For this exercise, return the line containing "Task: Click the SUM card icon" and every line after it through the end of the records below, without alteration.

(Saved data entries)
========

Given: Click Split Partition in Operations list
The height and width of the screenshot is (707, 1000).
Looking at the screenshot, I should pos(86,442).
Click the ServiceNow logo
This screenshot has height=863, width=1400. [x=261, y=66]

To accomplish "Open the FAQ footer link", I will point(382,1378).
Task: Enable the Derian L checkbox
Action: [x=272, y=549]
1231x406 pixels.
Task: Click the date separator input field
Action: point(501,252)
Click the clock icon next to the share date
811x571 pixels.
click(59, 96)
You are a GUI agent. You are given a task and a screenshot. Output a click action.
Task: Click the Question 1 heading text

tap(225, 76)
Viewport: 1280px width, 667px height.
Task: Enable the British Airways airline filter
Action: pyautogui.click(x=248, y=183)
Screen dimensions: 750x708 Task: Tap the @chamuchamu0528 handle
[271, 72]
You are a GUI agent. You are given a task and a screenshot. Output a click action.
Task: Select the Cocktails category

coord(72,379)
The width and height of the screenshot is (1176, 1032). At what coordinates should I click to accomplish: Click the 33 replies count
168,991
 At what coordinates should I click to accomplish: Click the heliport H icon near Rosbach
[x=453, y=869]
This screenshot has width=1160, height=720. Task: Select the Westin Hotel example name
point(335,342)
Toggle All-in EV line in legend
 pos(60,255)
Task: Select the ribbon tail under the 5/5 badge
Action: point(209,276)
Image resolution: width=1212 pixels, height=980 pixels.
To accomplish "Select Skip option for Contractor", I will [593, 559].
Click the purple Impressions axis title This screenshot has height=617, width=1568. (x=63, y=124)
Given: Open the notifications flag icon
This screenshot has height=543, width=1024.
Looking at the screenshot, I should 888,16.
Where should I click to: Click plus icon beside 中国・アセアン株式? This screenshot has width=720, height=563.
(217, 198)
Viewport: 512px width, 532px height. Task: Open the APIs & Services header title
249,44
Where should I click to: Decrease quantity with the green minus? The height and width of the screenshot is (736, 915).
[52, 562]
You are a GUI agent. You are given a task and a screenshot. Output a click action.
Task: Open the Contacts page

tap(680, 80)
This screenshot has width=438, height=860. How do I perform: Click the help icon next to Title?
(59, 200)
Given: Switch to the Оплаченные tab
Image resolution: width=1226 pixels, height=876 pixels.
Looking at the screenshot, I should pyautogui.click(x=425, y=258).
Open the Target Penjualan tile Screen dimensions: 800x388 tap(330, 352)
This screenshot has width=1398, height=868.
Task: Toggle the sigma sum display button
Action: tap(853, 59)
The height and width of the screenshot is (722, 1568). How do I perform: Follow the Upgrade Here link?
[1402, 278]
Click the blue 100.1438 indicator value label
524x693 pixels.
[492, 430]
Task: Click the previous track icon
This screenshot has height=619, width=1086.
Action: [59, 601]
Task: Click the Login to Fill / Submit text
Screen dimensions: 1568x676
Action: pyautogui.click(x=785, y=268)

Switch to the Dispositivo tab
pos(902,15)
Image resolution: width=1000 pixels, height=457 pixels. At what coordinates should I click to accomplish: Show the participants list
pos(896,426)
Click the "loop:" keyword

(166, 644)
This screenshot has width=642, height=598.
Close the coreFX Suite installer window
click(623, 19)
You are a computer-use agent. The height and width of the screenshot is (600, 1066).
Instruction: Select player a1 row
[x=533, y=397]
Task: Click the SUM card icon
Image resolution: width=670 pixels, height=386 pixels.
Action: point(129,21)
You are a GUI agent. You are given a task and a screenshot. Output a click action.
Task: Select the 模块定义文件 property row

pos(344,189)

========

__Reply__
Task: Click the SUM card icon
Image resolution: width=670 pixels, height=386 pixels.
Action: point(129,21)
You are a GUI agent. You are given a task and a screenshot. Output a click action.
Task: Select the 模块定义文件 property row

pos(344,189)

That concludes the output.